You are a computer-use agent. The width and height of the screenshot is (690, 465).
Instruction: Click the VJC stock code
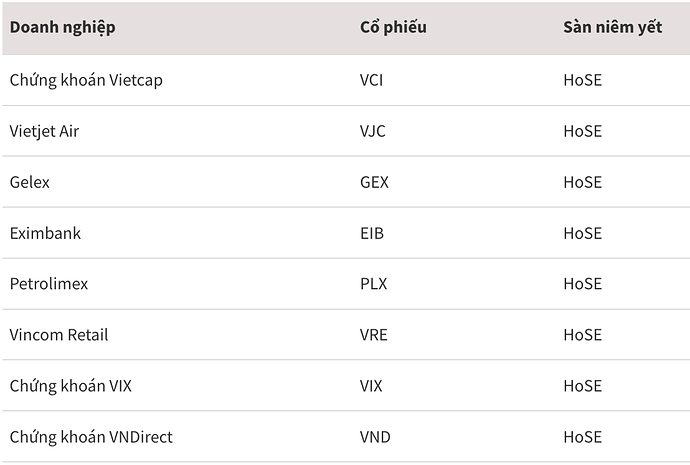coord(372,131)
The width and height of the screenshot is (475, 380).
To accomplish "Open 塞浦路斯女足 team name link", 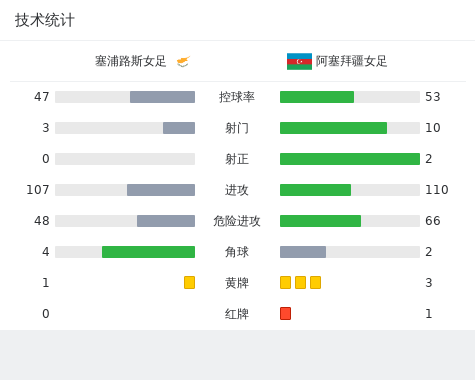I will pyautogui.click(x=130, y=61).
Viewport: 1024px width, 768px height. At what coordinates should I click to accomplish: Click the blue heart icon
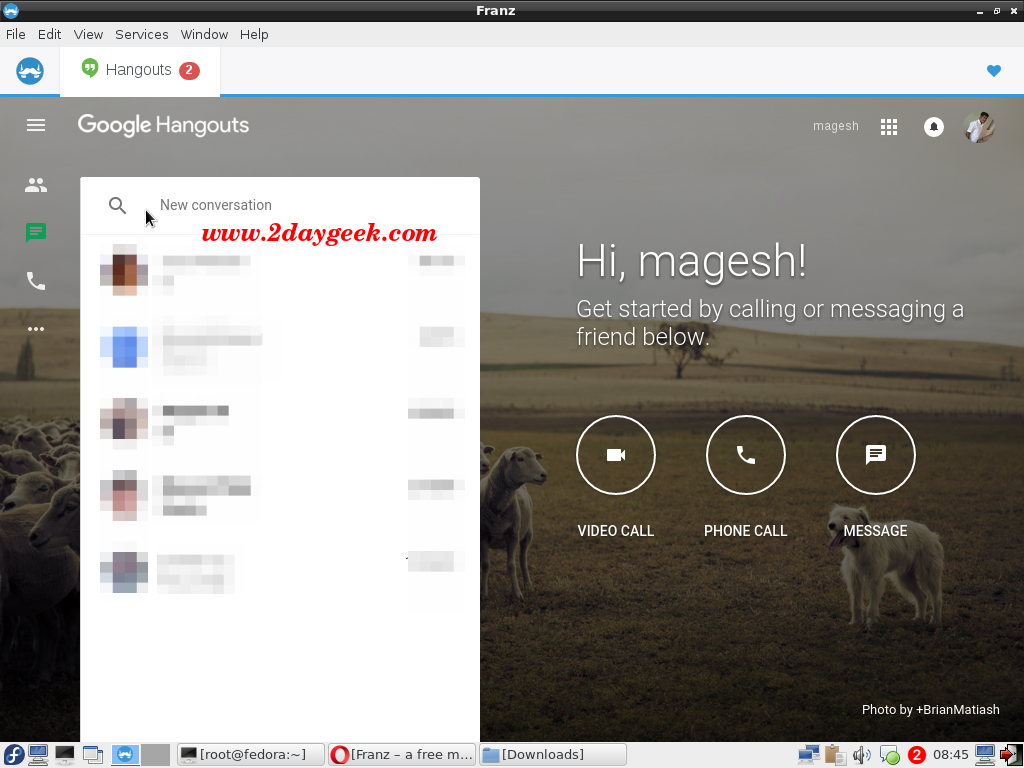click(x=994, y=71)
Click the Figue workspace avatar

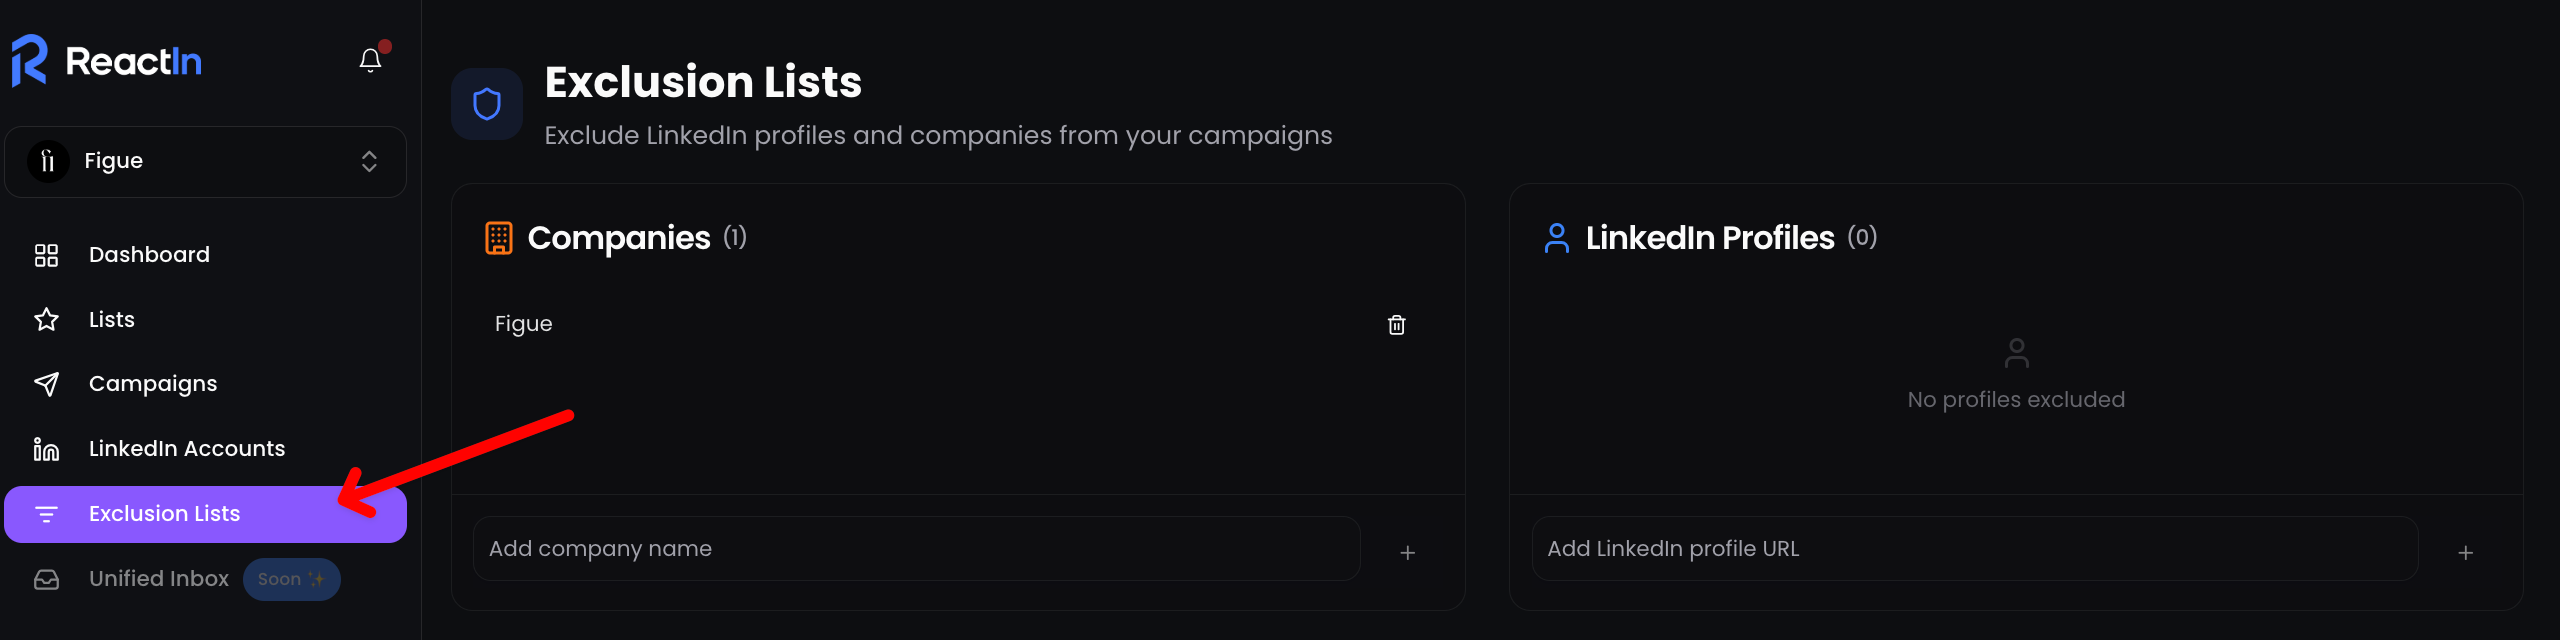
*-*-*
Task to complete – Retype the entries above exactly, starting at their first line and ending with the line that holds "The width and height of the screenshot is (475, 380)."; pictures stay out.

Result of this task –
You are a computer-use agent. The width and height of the screenshot is (690, 465).
Instruction: Click the VJC stock code
coord(372,131)
The width and height of the screenshot is (475, 380).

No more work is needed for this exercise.